Paola Bergallo es abogada, docente e investigadora de la Universidad Torcuato Di Tella, especializada en temas de género. Desde su análisis, el movimiento de mujeres ha sido central. Lo interesante resulta que, a diferencia, por ejemplo, de los países del norte, donde tuvo prioridad la despenalización del aborto como demanda articuladora, en Argentina fueron los femicidios los que han encabezado la agenda en los últimos años, donde el feminismo logró, además, una respuesta social mucho más amplia. «Acá primero se comenzó con los temas de violencia doméstica, con un gran énfasis en los niños. Es decir, la violencia es lo primero que prende, pero prende muy despacio. Recién estalla cuando llegamos a los casos más extremos… Ahora bien, también es importante pensar cómo siempre se lo ha pensado en términos de reformas de leyes penales, judicializándolo.
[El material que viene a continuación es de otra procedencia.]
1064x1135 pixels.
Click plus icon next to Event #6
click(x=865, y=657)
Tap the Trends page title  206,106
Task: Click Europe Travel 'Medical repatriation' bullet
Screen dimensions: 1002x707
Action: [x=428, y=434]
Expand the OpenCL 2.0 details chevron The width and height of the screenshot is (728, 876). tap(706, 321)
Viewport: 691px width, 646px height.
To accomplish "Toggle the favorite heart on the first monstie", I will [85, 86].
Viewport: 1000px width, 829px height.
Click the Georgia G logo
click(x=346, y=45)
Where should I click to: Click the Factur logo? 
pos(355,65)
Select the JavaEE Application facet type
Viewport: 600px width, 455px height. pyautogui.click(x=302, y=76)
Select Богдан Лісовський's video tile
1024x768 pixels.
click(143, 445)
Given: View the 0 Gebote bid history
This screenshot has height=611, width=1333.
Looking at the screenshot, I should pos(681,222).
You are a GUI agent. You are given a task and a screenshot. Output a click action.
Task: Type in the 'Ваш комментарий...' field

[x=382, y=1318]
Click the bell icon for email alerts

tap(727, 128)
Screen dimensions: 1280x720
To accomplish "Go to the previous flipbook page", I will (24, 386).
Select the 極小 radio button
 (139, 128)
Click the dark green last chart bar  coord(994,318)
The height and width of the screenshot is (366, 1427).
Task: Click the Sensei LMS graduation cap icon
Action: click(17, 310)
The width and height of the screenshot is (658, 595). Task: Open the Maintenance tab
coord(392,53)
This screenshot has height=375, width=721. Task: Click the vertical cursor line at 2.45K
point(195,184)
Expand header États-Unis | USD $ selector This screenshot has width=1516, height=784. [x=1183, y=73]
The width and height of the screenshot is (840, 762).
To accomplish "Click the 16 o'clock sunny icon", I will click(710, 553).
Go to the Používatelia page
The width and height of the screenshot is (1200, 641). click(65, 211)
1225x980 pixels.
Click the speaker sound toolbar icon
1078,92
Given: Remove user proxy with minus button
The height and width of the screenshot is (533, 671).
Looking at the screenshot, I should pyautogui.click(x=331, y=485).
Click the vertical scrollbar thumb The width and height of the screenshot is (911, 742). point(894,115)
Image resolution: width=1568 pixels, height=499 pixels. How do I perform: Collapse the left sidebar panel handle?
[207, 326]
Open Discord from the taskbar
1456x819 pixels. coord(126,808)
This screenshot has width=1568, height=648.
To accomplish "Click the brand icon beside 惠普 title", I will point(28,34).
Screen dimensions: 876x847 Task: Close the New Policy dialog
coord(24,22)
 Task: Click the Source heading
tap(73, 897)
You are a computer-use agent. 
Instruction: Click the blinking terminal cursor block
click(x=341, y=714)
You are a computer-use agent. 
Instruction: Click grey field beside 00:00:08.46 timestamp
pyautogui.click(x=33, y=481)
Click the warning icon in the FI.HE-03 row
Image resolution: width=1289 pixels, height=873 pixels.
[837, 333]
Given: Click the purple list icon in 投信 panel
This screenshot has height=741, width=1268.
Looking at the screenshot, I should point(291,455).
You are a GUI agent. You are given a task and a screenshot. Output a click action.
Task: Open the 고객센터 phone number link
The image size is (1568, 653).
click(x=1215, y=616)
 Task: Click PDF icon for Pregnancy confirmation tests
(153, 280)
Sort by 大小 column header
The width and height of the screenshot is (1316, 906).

Es decir, constituyen temas que no arraigan bien como políticas preventivas por parte del Poder Ejecutivo», concluye, planteando otra de las cuestiones centrales: cuál debe ser el rol del Estado.
Las cifras no bajan
«Tenía 17 años y era candidata a reina de su colegio». Clarín escribía así el 11 de septiembre de 1990 lo que se volvería un caso emblemático. El cuerpo de María Soledad apareció en un descampado al borde de la ruta, alejado unos siete kilómetros de la capital de Catamarca. Junto con el del Jimena, constituirán un verdadero prólogo frente a una sociedad que hasta entonces hacía poco caso a los crímenes de mujeres. La incriminación del feudo provincial y un pueblo movilizado detrás de la religiosa Martha Pelloni contribuyeron para que el caso de María Soledad tuviera un lugar central en la agenda de los medios, prácticamente con una cobertura diaria durante meses.
Desde entonces, sin dudas, las cosas han cambiado. Tal como señalan Gil y Bergallo, entre otros factores, la movilización de las mujeres como actor político, la visibilidad mediática y un conjunto de medidas institucionales contribuyeron con esta transformación. Sin embargo, también resulta cierto que las cifras de femicidios no bajan. Sin ir más lejos, un informe elaborado por el Observatorio de Femicidios de la Nación revela que solo en la primera mitad del año hubo 139 casos, configurando un escenario que exige otras respuestas y demanda una discusión más profunda. Solo para citar otro ejemplo: según el mismo relevamiento, el 48% de las víctimas tiene entre 18 y 30 años.